[What is being asked]: Using the listing below, select the lines with the word "computer" and copy them.

-- The input follows --

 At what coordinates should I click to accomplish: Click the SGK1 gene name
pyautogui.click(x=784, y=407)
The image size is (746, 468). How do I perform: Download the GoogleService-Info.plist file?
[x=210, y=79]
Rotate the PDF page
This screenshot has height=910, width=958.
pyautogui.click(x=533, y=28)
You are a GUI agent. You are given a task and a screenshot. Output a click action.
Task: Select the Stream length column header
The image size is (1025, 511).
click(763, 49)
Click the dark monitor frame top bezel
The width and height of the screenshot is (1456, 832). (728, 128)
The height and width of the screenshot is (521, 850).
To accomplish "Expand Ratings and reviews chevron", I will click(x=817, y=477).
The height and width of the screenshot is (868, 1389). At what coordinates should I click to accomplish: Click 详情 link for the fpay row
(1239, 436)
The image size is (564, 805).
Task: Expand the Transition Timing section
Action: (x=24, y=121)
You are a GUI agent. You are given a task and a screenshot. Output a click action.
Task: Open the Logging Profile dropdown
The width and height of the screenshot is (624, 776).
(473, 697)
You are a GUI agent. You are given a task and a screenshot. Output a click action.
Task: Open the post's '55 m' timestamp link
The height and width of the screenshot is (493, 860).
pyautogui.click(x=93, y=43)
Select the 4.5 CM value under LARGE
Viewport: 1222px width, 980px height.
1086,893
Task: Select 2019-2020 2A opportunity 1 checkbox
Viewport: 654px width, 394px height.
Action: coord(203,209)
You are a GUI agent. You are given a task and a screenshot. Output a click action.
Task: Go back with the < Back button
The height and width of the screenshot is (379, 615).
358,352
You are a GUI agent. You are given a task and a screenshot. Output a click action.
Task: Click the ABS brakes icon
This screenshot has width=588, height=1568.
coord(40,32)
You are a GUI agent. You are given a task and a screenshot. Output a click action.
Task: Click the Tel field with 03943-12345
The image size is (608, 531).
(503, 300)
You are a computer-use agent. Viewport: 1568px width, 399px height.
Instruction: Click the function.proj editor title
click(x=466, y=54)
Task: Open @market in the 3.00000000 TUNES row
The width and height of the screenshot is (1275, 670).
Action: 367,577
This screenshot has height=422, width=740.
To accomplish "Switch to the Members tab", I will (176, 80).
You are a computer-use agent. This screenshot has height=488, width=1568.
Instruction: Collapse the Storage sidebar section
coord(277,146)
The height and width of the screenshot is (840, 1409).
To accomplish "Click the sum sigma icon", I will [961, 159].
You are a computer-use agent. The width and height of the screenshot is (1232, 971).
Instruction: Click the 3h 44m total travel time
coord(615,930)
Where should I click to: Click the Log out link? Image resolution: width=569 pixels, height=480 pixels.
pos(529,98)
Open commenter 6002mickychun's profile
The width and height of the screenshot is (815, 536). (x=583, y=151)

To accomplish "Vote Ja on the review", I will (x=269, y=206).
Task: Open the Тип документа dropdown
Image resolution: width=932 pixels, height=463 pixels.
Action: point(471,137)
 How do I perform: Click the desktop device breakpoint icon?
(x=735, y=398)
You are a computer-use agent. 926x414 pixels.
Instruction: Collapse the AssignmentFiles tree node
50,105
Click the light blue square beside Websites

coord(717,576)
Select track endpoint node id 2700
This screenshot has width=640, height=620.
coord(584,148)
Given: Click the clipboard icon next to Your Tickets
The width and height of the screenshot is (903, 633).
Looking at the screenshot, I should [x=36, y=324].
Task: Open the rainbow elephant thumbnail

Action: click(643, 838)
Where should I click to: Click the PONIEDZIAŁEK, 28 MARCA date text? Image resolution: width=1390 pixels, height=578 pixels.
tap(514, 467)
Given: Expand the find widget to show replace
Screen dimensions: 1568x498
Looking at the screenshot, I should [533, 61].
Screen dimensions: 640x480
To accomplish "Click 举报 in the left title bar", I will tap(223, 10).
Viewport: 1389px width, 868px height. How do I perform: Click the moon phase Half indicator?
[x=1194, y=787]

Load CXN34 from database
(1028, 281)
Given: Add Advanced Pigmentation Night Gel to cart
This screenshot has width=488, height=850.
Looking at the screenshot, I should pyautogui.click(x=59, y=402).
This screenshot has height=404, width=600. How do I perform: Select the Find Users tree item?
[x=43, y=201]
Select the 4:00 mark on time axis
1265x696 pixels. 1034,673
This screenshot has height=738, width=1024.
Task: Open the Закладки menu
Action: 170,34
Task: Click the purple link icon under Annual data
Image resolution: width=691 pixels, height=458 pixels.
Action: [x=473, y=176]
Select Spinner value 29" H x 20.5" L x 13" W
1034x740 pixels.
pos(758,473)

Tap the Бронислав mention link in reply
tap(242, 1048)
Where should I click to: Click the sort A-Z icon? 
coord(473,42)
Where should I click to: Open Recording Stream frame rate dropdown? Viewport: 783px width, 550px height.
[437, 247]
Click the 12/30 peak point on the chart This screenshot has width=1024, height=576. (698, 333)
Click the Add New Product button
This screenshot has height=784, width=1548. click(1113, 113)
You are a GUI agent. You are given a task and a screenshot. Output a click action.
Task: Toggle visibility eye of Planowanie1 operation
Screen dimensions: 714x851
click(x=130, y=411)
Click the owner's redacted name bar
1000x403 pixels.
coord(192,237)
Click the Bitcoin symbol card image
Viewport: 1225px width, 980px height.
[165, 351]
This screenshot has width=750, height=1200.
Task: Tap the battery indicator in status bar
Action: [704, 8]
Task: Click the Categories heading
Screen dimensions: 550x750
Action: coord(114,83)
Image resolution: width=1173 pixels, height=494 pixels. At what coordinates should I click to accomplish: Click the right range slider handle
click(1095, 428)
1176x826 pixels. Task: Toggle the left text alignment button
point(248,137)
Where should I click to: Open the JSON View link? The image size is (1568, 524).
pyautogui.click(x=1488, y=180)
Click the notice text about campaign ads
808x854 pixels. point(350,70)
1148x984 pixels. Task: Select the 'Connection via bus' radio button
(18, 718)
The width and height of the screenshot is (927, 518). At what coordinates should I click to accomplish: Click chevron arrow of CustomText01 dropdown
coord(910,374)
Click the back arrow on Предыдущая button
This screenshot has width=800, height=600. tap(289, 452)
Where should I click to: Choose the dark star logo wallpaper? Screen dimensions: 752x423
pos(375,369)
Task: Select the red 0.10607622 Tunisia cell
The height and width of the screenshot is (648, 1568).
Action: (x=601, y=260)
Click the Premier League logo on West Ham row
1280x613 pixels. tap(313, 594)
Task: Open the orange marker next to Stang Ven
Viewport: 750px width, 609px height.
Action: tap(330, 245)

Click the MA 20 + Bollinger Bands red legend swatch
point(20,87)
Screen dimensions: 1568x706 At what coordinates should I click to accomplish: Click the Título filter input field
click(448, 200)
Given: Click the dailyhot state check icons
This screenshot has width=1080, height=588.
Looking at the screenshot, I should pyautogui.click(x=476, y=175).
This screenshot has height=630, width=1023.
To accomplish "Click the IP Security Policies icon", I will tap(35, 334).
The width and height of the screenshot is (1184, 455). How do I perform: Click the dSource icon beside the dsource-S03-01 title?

-- The input concluded --

[Response area]:
You are a computer-use agent. Viewport: 1568px width, 399px height.
You are a computer-use agent. This screenshot has height=488, width=1568.
You are a computer-use agent. The width and height of the screenshot is (1232, 971).
You are a computer-use agent. 926x414 pixels.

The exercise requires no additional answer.